**** Document section ****

In social sciences, variables of interest are often conceptualized as
latent variables — hidden continuous variables measured through Likert
scale questions, typically categorized as Strongly disagree, Disagree,
Neutral, Agree, and Strongly agree. Researchers frequently aim to
uncover these latent variables using various statistical techniques.
Accurate modeling of survey data is essential for comparative analysis
through simulation. The **latent2likert** package addresses
this need by providing an effective algorithm to simulate Likert
response variables from hypothetical latent variables. This vignette
provides two practical workflow examples demonstrating the use of the
**latent2likert** package.

The following hypothetical survey simulation is loosely based on an actual comparative study on teaching and learning R in a pair of introductory statistics labs (McNamara 2024).

Imagine a situation where 10 participants from Course A and 20 participants from Course B have completed the survey. Suppose the initial question was:

“How would you rate your experience with the course?”

**** Records ****

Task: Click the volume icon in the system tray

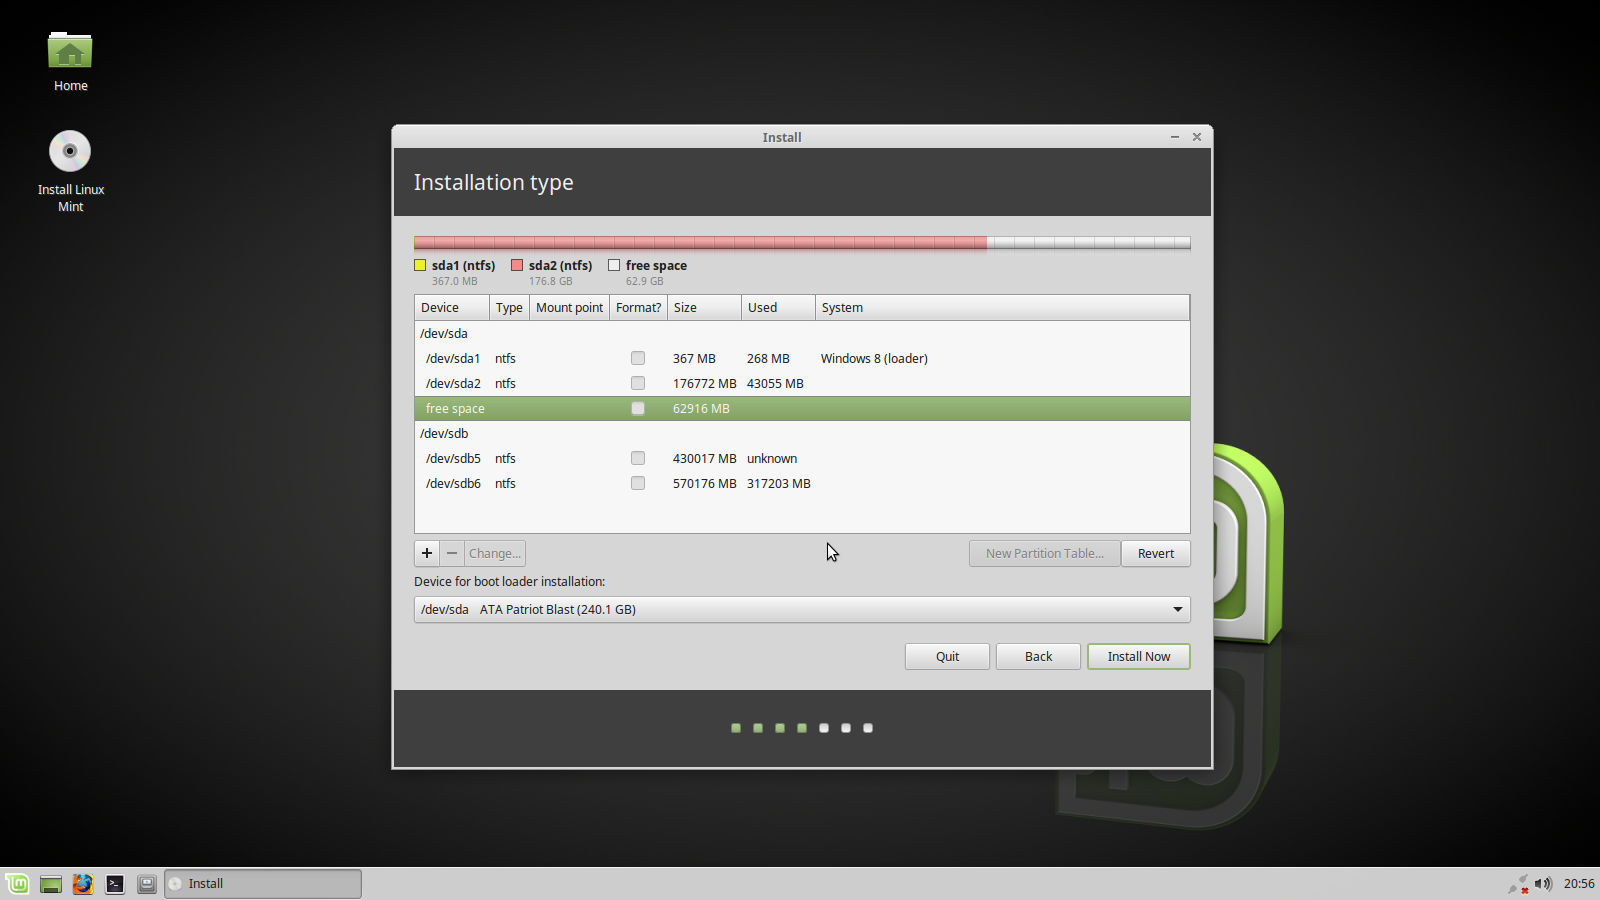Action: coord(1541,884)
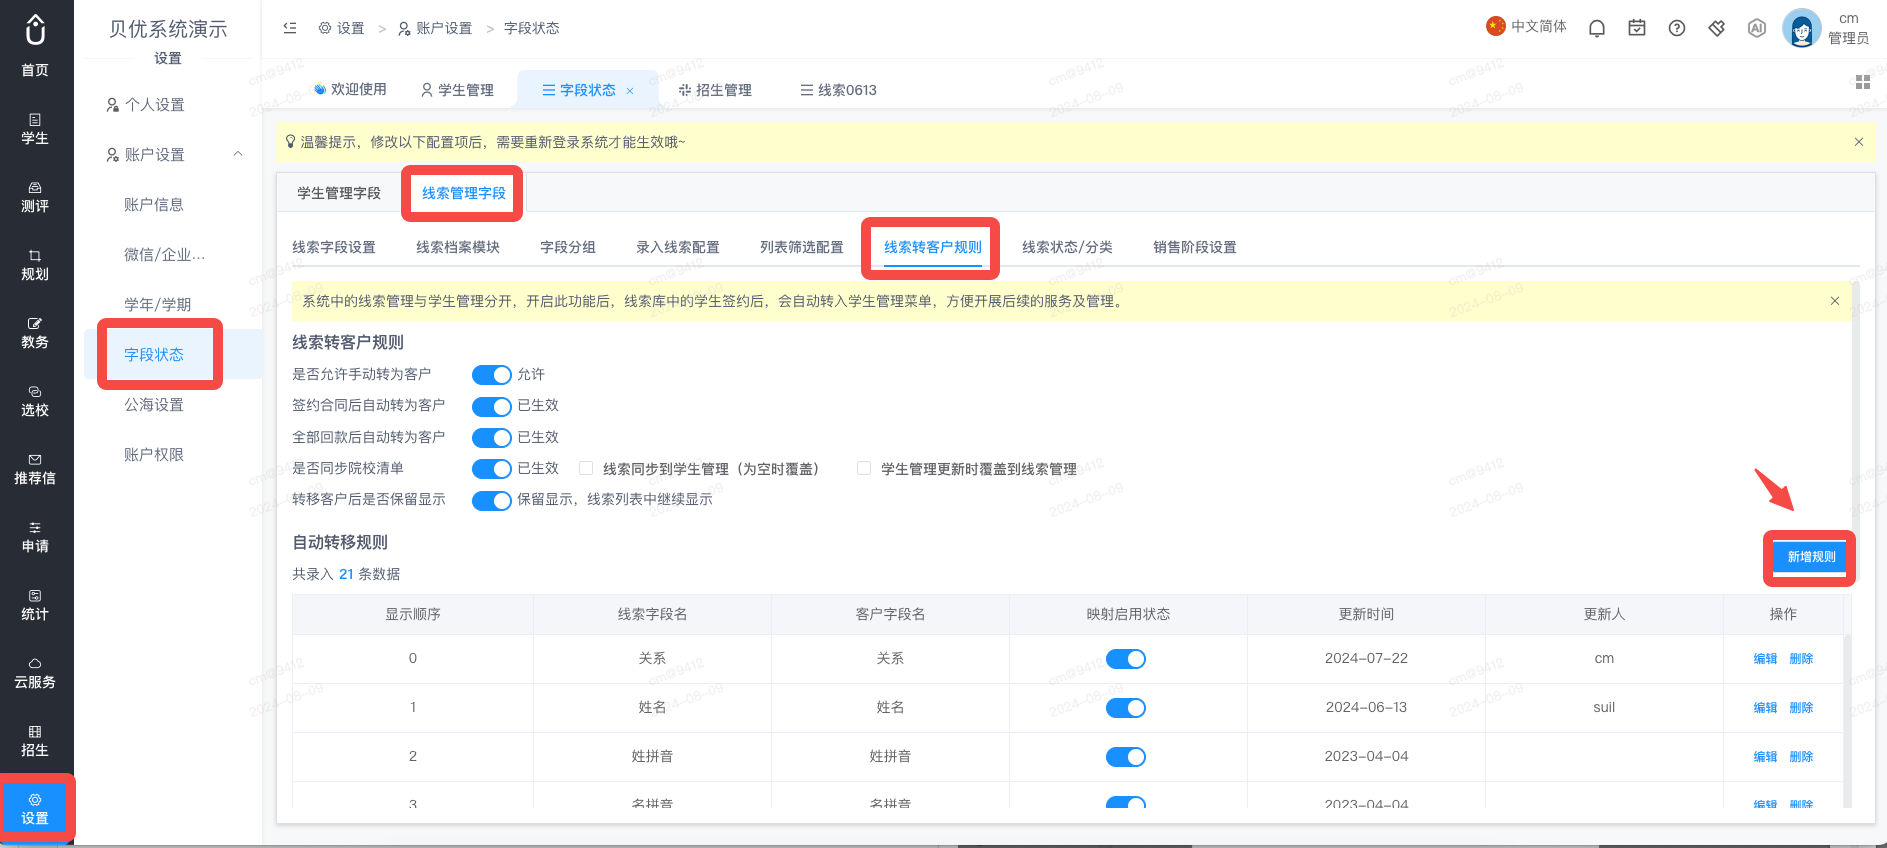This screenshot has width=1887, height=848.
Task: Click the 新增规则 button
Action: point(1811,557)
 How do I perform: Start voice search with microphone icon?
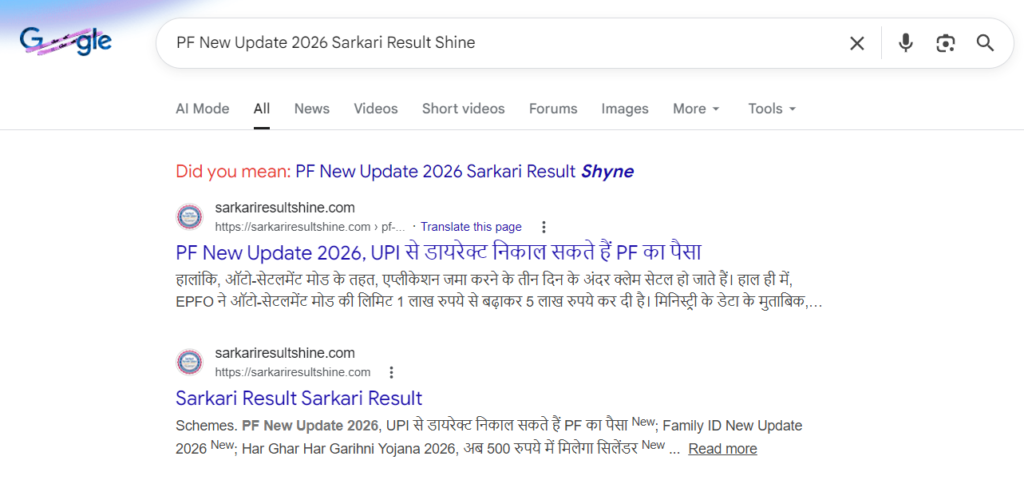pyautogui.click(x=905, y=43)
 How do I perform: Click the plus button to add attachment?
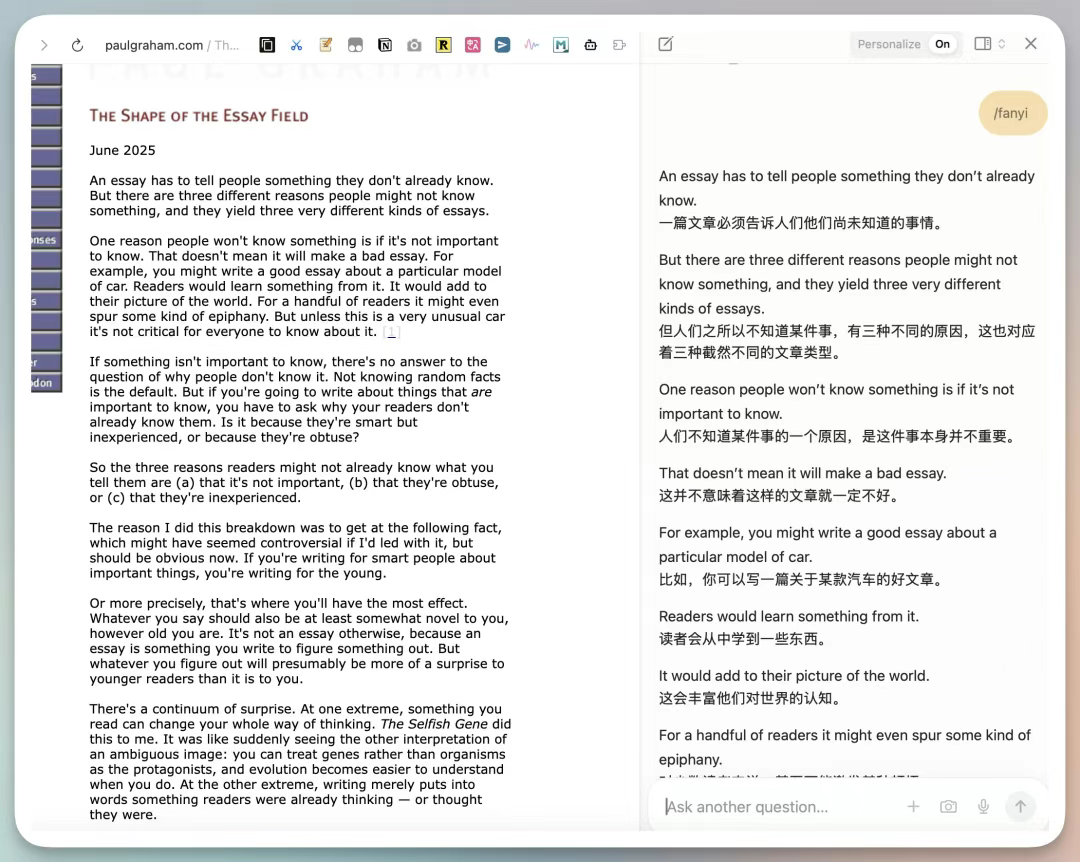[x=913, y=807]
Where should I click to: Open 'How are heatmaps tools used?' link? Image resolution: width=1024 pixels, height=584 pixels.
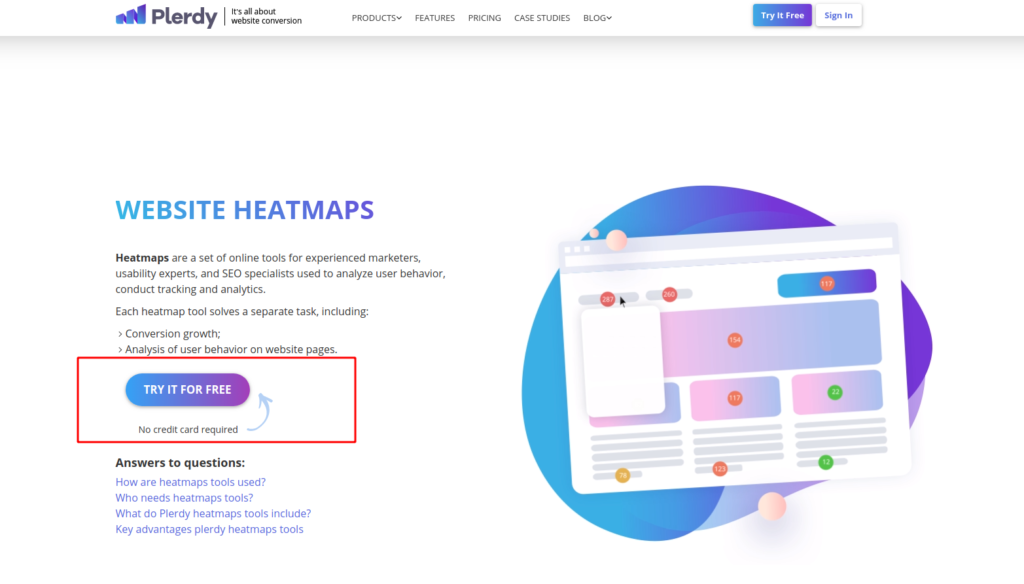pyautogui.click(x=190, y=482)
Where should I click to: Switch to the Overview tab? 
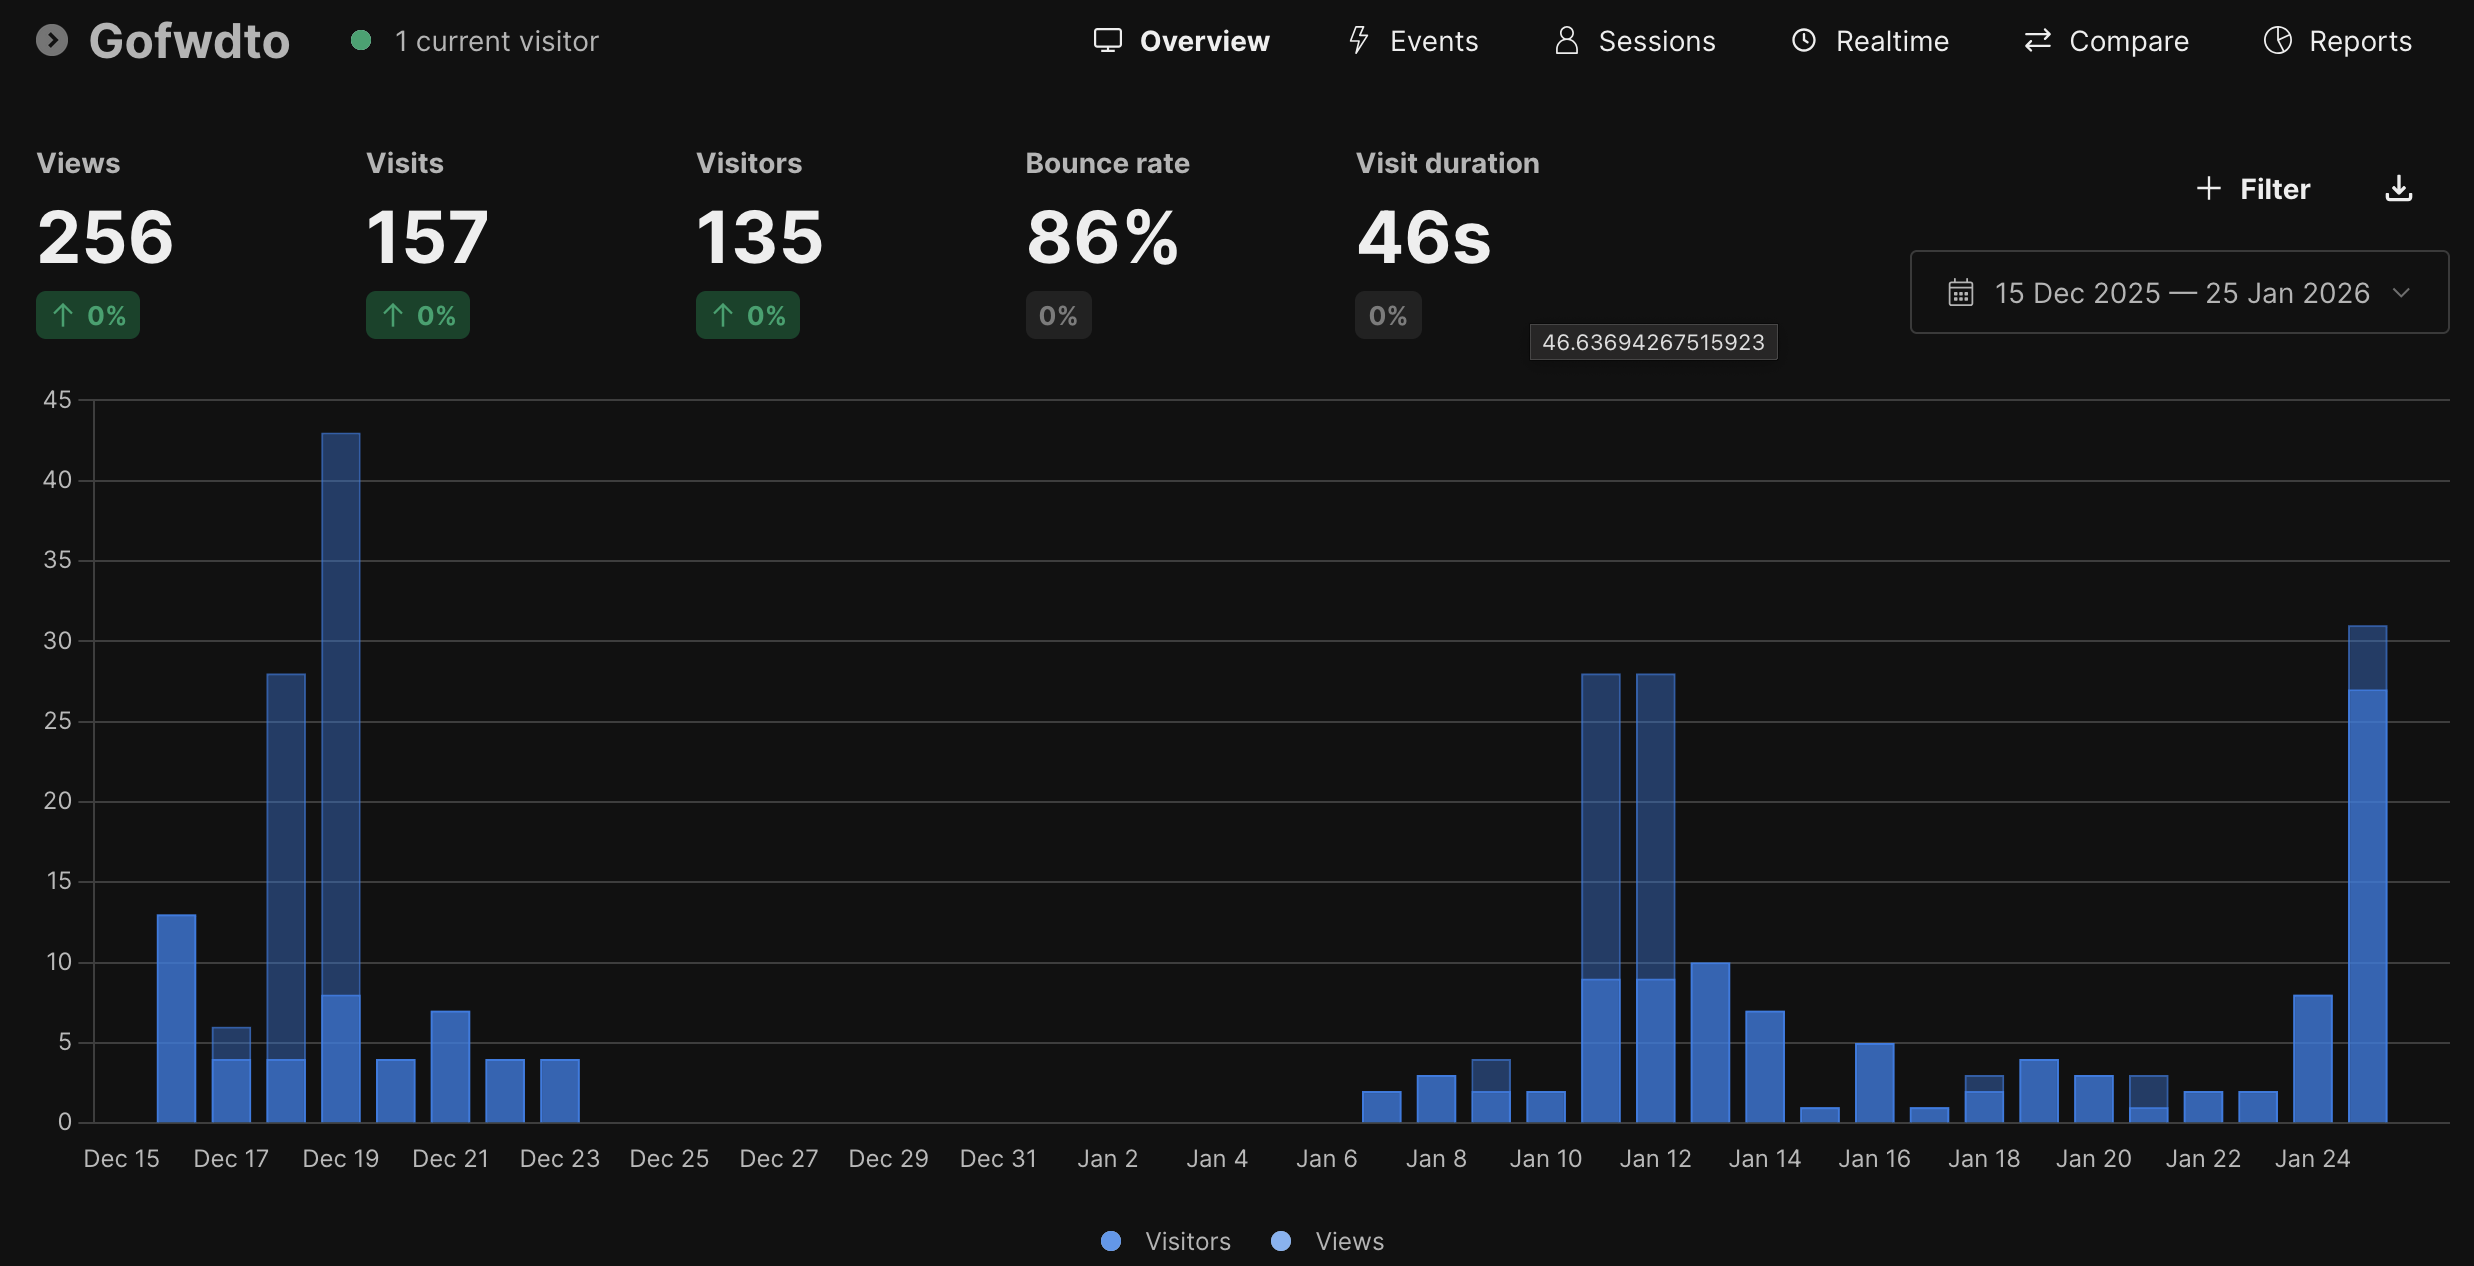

****

§ Parts of the exercise:
1) According to the latent2likert introduction, why is accurate modeling of survey data essential, and what does the package do to meet that need? Answer in one to three sentences.
2) Quote the latent2likert introduction word for word, from "The following hypothetical" to "labs (McNamara 2024).", inclusive.

§ The replies:
1) Accurate modeling of survey data is essential for comparative analysis through simulation. The latent2likert package meets this need with an algorithm that simulates Likert response variables from hypothetical latent variables.

2)
The following hypothetical survey simulation is loosely based on an actual comparative study on teaching and learning R in a pair of introductory statistics labs (McNamara 2024).